**Given text**
▬▬▬
The Challenges of Training a Useful Model for Code Generation Training models from scratch on large amounts of code yields similar results as fine-tuned models. Language learning benefits are helpful for coding. However, Copilot requires more data than code to create a useful model. Scaling and regularization techniques were unsuccessful in training a larger model. Testing models with prompts show limitations.
Aman Sanger
Then for the final Codex model, it turns out that there were no transfer benefits, meaning you just took a model, you trained it from scratch on those 100 billion tokens of code, of Python Code, it would do just as well as the GBD3 12 billion model that was fine-tuned. The issue was that it was only true for GBD3 and 100 billion tokens of Python code. These days, I mean, the jury’s still out on this, but it seems pretty clear that the benefits from language or learning language are quite helpful with code. I guess that kind of goes into the issues with CAD where, one, you’re dealing with much less data than code. If you assume first off that 50 billion, 100 billion tokens is all you need, then maybe with like 10x less, you could get a pretty useful model. In reality, Copilot today is powered by probably trillions of tokens of code, as well as text. And when you’re dealing with, at most, from scraping every single bit of CAD data, you can find 10 billion tokens. It’s just not enough to train a useful model. We tried scaling, and no matter what kinds of regularization techniques we used, we just couldn’t get it past a few billion parameters without overfitting. That was a big thing. And then the other is that there’s no transfer. If you try to test these models today, and even with GPT-4, there’s a prompt that I like to use, which is good for testing like 3.5 versus 4 if you don’t know which one’s behind the scenes. And even 4 sometimes struggles with it.
▬▬▬
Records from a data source
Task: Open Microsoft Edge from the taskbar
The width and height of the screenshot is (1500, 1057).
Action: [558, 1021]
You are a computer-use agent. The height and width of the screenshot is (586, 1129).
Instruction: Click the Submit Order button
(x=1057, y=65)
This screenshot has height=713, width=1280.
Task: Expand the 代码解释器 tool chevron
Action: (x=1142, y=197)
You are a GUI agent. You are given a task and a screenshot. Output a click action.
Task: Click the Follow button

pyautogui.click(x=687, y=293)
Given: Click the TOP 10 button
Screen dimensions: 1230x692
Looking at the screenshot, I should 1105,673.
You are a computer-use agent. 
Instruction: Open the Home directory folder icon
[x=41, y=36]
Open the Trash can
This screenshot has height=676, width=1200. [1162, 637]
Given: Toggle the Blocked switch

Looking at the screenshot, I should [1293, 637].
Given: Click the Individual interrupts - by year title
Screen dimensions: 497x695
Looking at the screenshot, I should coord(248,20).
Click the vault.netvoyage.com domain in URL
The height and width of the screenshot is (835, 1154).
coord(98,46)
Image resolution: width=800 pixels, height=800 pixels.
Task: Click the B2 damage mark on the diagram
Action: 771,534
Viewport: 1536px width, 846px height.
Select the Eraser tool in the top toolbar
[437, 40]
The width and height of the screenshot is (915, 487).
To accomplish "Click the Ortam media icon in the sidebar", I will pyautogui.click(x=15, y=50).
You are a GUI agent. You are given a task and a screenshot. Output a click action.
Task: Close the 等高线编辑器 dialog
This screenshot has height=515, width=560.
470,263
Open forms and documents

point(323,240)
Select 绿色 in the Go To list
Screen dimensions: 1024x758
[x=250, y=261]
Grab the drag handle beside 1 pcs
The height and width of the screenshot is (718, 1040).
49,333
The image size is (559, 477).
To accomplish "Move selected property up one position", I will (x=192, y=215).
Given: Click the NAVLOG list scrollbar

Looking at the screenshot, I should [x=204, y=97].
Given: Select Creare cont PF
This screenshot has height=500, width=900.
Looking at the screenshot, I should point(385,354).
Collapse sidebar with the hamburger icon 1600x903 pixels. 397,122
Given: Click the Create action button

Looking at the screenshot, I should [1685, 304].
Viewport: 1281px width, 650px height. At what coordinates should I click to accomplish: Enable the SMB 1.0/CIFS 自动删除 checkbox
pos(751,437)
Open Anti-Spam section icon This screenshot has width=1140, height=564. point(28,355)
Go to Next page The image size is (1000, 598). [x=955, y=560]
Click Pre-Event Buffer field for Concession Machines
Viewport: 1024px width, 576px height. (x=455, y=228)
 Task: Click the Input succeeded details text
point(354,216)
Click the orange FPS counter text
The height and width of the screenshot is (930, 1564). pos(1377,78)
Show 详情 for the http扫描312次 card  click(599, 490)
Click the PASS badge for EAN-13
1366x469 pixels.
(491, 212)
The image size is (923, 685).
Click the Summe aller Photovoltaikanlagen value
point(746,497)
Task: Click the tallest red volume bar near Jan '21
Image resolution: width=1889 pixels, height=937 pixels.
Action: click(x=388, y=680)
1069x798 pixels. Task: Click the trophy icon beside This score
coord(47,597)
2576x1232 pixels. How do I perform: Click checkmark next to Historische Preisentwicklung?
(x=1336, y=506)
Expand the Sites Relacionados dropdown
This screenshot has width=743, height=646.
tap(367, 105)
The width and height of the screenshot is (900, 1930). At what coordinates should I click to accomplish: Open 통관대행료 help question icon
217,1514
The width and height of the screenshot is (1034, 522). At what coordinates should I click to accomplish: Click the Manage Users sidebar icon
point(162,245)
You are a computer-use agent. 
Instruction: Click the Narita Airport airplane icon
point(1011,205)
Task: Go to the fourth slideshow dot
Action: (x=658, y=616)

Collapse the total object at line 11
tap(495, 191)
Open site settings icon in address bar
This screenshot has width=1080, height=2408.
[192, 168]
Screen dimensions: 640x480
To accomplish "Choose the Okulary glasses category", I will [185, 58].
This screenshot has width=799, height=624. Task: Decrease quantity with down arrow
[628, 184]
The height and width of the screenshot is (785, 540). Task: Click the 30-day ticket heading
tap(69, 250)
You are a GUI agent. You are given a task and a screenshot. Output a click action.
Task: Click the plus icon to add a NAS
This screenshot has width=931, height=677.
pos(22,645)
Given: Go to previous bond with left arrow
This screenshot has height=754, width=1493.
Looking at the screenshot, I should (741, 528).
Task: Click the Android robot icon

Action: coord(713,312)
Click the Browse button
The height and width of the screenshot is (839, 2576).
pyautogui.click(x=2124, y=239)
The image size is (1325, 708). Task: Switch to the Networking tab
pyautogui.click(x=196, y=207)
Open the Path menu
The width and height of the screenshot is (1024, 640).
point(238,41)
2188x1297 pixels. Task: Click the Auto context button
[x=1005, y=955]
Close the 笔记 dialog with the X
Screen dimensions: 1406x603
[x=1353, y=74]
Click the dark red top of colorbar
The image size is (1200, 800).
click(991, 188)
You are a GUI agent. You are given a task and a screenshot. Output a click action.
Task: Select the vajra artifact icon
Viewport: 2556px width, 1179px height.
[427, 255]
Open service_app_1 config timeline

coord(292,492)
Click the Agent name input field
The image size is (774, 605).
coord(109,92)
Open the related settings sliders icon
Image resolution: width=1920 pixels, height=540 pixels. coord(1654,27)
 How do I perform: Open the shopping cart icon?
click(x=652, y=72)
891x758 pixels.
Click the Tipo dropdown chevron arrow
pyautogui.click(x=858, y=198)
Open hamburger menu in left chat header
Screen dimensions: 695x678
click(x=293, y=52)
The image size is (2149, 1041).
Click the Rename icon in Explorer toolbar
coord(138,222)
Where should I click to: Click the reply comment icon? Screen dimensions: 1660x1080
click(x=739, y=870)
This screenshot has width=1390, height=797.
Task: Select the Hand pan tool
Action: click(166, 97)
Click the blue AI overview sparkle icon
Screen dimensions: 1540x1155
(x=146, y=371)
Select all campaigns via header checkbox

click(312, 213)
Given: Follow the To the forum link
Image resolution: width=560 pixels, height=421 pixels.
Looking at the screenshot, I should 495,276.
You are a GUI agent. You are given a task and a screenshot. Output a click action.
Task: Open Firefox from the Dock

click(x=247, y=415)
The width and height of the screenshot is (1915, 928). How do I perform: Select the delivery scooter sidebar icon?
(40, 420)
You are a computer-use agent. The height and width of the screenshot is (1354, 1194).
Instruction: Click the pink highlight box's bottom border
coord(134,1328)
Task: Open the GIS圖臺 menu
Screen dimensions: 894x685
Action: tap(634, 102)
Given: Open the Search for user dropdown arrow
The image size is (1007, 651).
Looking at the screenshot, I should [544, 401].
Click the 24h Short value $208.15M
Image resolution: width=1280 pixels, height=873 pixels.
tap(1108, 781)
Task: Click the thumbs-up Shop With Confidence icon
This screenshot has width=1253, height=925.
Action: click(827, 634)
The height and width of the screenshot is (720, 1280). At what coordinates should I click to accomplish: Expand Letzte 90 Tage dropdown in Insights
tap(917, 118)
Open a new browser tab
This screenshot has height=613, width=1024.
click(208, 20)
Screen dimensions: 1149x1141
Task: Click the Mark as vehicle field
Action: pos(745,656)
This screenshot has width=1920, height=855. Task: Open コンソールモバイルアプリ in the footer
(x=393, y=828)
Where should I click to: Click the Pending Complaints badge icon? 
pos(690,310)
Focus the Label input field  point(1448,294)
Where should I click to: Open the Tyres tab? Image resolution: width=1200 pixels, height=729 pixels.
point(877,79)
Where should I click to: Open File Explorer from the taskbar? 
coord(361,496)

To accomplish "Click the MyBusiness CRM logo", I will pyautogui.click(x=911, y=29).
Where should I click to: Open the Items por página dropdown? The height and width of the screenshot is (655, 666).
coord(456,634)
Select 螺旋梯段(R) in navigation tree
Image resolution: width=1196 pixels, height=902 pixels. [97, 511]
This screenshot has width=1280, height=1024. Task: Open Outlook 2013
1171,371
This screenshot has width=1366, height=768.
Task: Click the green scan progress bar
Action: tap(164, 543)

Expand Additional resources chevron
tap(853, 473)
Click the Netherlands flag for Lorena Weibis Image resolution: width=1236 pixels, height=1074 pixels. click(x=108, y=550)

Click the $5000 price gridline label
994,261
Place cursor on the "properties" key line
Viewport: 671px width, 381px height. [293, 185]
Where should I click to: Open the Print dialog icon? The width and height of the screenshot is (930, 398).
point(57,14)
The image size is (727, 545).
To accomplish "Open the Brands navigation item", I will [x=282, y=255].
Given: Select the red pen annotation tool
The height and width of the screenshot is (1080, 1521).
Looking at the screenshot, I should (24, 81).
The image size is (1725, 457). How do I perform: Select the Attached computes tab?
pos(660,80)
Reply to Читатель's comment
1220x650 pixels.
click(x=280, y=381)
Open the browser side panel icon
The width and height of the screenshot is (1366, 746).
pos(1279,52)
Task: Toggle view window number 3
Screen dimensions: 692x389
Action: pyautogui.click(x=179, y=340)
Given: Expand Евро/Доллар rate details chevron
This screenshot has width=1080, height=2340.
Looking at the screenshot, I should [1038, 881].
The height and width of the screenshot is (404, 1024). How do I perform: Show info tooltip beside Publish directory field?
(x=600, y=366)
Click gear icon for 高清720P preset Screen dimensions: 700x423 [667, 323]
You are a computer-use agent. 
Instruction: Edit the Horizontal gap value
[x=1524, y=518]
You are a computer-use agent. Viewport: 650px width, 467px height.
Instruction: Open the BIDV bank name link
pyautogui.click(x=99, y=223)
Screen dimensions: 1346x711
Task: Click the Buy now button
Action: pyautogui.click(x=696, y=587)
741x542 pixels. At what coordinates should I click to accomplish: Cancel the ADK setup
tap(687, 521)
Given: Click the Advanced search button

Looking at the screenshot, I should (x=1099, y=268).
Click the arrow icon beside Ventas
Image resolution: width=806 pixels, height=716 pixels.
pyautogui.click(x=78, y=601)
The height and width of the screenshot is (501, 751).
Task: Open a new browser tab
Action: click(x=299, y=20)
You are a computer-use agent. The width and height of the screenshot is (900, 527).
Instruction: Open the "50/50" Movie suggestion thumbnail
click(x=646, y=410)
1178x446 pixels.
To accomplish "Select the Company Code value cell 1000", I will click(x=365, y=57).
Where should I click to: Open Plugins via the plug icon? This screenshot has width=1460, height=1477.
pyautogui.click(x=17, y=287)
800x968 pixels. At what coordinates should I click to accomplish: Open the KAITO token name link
▬▬▬
**Exercise objective**
Please list every amount of tokens that the text on training models for code generation mentions, and say what each one refers to.

**Response to the exercise**
- 100 billion tokens: the Python code that a model trained from scratch used in the final Codex work. It also appears with 50 billion as the amount that might be all you need.
- 50 billion tokens: together with 100 billion, the amount assumed to be possibly all you need.
- Trillions of tokens: the code and text that probably power Copilot today.
- 10 billion tokens: the most CAD data you can find by scraping every bit of it.